**GIVEN INSTRUCTION:** Update the lines below by replacing "Open" with "Select" everywhere, leaving everything else unchanged.

===== LISTED ENTRIES =====

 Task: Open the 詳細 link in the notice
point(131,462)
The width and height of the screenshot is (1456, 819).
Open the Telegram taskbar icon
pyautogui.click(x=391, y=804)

=====

**RESULT OF THE EXERCISE:**
 Task: Select the 詳細 link in the notice
point(131,462)
The width and height of the screenshot is (1456, 819).
Select the Telegram taskbar icon
pyautogui.click(x=391, y=804)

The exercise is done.